Beneath this line is the data. Output exactly the lines from the line with "Click browse working directory folder icon" to the line with "1316x897 pixels.", both ends included, and nothing more.

(Stored items)
*****

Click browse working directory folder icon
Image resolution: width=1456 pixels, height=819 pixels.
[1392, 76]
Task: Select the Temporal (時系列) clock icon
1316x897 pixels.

*****

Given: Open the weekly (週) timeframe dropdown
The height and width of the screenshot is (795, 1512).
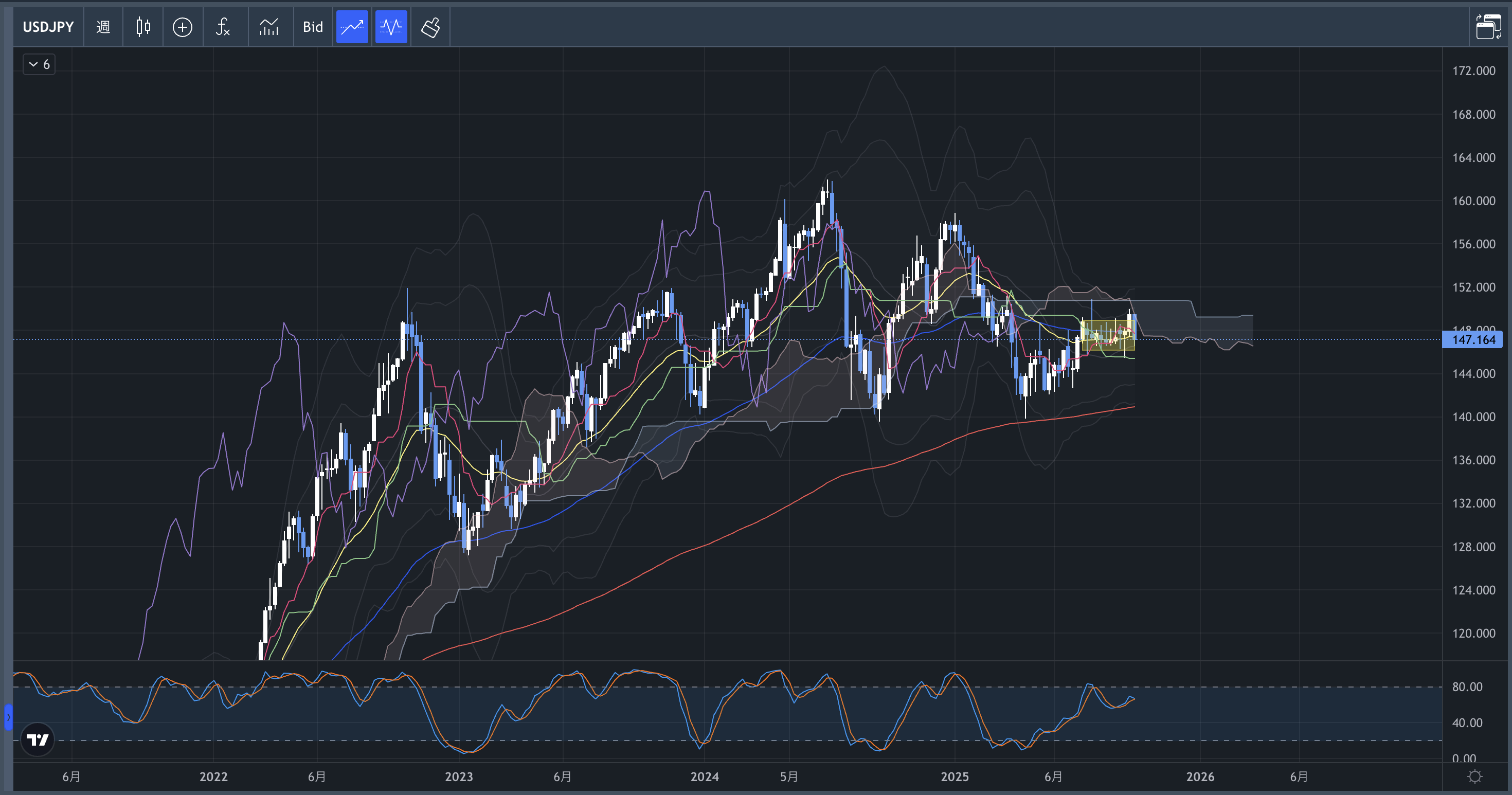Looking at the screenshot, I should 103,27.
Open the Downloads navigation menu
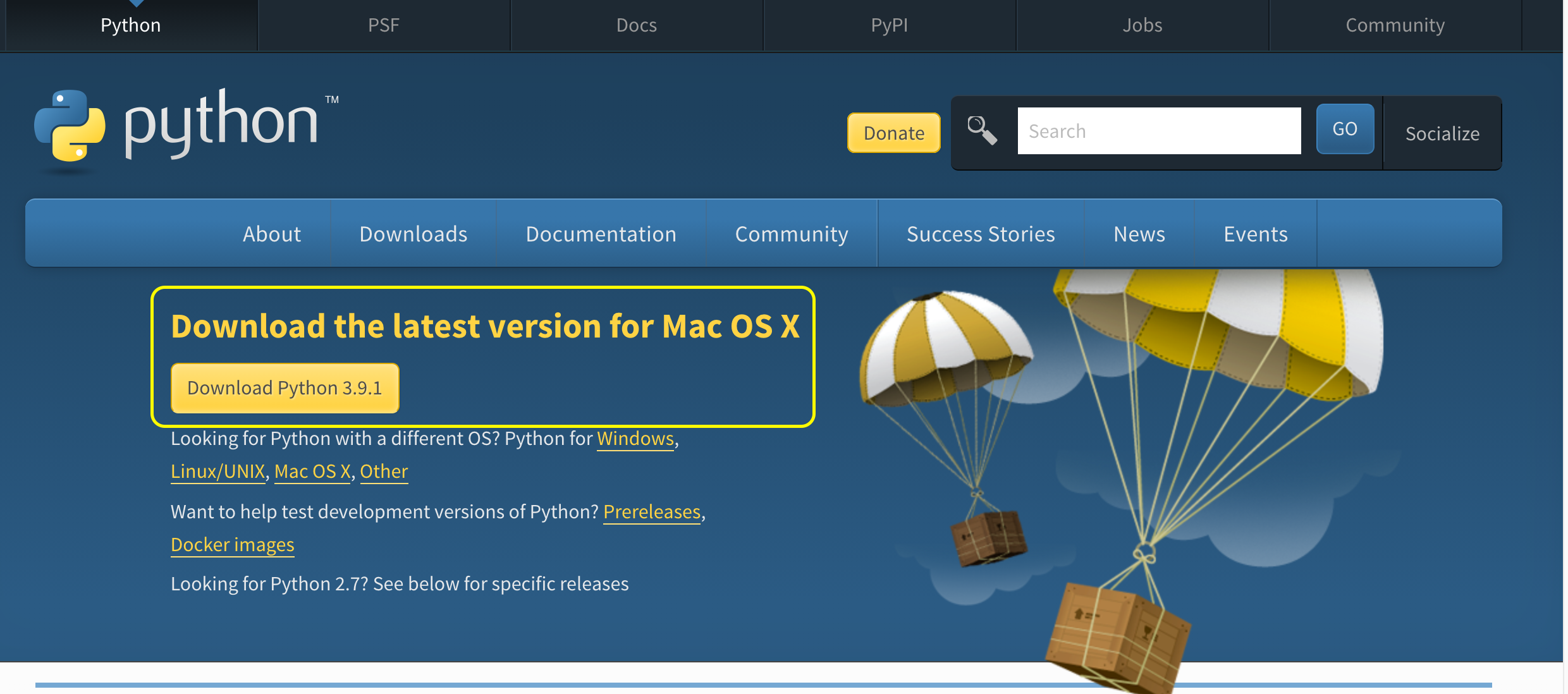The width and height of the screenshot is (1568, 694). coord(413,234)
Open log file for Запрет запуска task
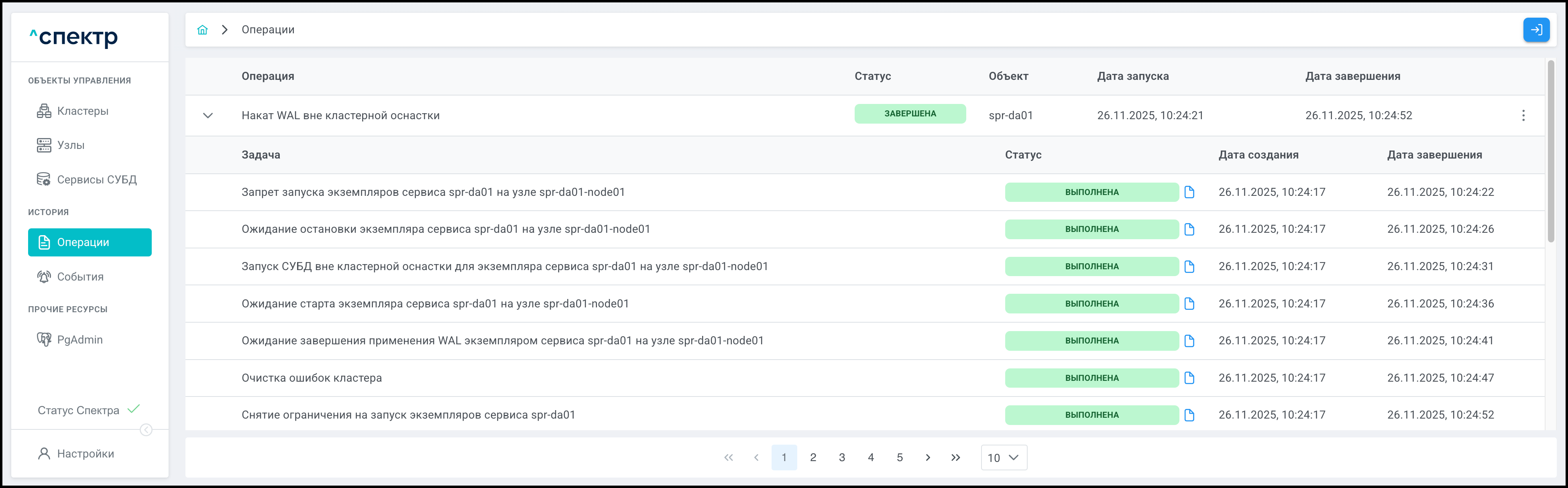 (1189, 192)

*****

**Answer section**
Click browse working directory folder icon
Image resolution: width=1456 pixels, height=819 pixels.
[1392, 76]
Task: Select the Temporal (時系列) clock icon
1316x897 pixels.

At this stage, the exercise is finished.